We begin our analysis by setting forth the relevant legal principles and applicable standard of review. ‘‘We apply the same standard of review to civil protection orders under § 46b-16a as we apply to civil restraining orders under General Statutes § 46b-15. Thus, we will not disturb a trial court's orders unless the court has abused its discretion or it is found that it could not reasonably conclude as it did, based on the facts presented. . . . In determining whether a trial court has abused its broad discretion . . . we allow every reasonable presumption in favor of the correctness of its action. . . . Appellate review of a trial court's findings of fact is governed by the clearly erroneous standard of review. . . . A finding of fact is clearly erroneous when there is no evidence in the record to support it . . . or when although there is evidence to support it, the reviewing court on the entire evidence is left with the definite and firm conviction that a mistake has been committed. . . . Our deferential standard of review, however, does not extend to the court's interpretation of and application of the law to the facts. It is axiomatic that a matter of law is entitled to plenary review on appeal.'' (Internal quotation marks omitted.) Kayla M. v. Greene, 163 Conn.App. 493, 504, 136 A.3d 1 (2016).

‘‘The court's discretion, however, is not unfettered; it is a legal discretion subject to review. . . . [D]iscretion imports something more than leeway in [decision making]. . . . It means a legal discretion, to be exercised in conformity with the spirit of the law and in a manner to subserve and not to impede or defeat the ends of substantial justice . . . .'' (Internal quotation marks omitted.) Harris v. Neale, 197 Conn.App. 147, 157, 231 A.3d 357 (2020). ‘‘We do not examine the record to determine whether the trier of fact could have reached a conclusion other than the one reached . . . as [t]he conclusions which we might reach, were we sitting as the trial court, are irrelevant.'' (Citations omitted; internal quotation marks omitted.) Rostain v.

Rostain, 214 Conn. 713, 715-16, 573 A.2d 710 (1990).

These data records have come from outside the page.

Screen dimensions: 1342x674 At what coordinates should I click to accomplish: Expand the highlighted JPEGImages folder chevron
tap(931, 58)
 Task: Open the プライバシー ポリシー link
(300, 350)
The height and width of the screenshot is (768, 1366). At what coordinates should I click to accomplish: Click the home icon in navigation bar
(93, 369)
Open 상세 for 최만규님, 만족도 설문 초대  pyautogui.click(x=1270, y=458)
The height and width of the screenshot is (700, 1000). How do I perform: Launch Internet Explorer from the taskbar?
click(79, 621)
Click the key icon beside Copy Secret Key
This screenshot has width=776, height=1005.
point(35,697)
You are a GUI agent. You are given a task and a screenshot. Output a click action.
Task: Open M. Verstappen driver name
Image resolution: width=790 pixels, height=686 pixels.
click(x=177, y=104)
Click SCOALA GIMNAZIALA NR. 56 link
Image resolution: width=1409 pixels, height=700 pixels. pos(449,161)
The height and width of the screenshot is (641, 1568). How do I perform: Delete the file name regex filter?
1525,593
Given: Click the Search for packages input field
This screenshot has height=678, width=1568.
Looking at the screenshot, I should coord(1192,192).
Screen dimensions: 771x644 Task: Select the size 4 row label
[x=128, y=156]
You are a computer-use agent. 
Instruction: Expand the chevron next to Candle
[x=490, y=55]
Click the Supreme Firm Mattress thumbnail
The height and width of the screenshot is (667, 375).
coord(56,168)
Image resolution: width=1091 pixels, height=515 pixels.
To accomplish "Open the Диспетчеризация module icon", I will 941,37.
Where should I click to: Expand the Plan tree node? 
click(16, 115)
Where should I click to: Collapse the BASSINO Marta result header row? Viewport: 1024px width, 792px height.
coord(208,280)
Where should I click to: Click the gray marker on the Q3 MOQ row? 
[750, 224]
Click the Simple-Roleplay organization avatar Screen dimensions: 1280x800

Section 46b-16a provides in relevant part: ‘‘Any person who has been the victim of . . . stalking may make an application to the Superior Court for relief under this section . . . . If the court finds that there are reasonable grounds to believe that the respondent has committed acts constituting grounds for issuance of an order under this section and will continue to commit such acts or acts designed to intimidate or retaliate against the applicant, the court, in its discretion, may make such orders as it deems appropriate for the protection of the applicant.''

Section 46b-16a (a) defines stalking as ‘‘two or more wilful acts, performed in a threatening, predatory or disturbing manner of: Harassing, following, lying in wait for, surveilling, monitoring or sending unwanted gifts or messages to another person directly, indirectly or through a third person, by any method, device or other means, that causes such person to reasonably fear for his or her physical safety.''

‘‘The standard to be applied in determining the reasonableness of the victim's fear in the context of the crime of stalking is a subjective-objective one. . . . As to the subjective test, the situation and the facts must be evaluated from the perspective of the victim, i.e., did she in fact fear for her physical safety. . . . If so, that fear must be objectively reasonable, i.e., a reasonable person under the existing circumstances would fear for his or her physical safety.'' (Citations omitted; internal quotation marks omitted.) State v. Russell, 101 Conn.App. 298, 319, 922 A.2d 191, cert. denied, 284 Conn. 910, 931 A.2d 934 (2007).